* **Exercise details**
When you reach the line containing "Open the Natus Vincere team link" in the entries below, start writing out each line exactly, and stop after the line containing "Viewport: 1904px width, 1032px height.".

* **Raw data**
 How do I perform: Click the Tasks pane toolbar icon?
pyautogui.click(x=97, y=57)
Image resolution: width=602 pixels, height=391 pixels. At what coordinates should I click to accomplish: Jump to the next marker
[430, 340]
---
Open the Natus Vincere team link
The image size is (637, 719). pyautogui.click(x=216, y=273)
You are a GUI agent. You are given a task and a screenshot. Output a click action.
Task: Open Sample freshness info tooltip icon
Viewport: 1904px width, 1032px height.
--
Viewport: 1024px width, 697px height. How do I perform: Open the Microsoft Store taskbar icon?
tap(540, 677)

* **Answer box**
Open the Natus Vincere team link
The image size is (637, 719). pyautogui.click(x=216, y=273)
You are a GUI agent. You are given a task and a screenshot. Output a click action.
Task: Open Sample freshness info tooltip icon
Viewport: 1904px width, 1032px height.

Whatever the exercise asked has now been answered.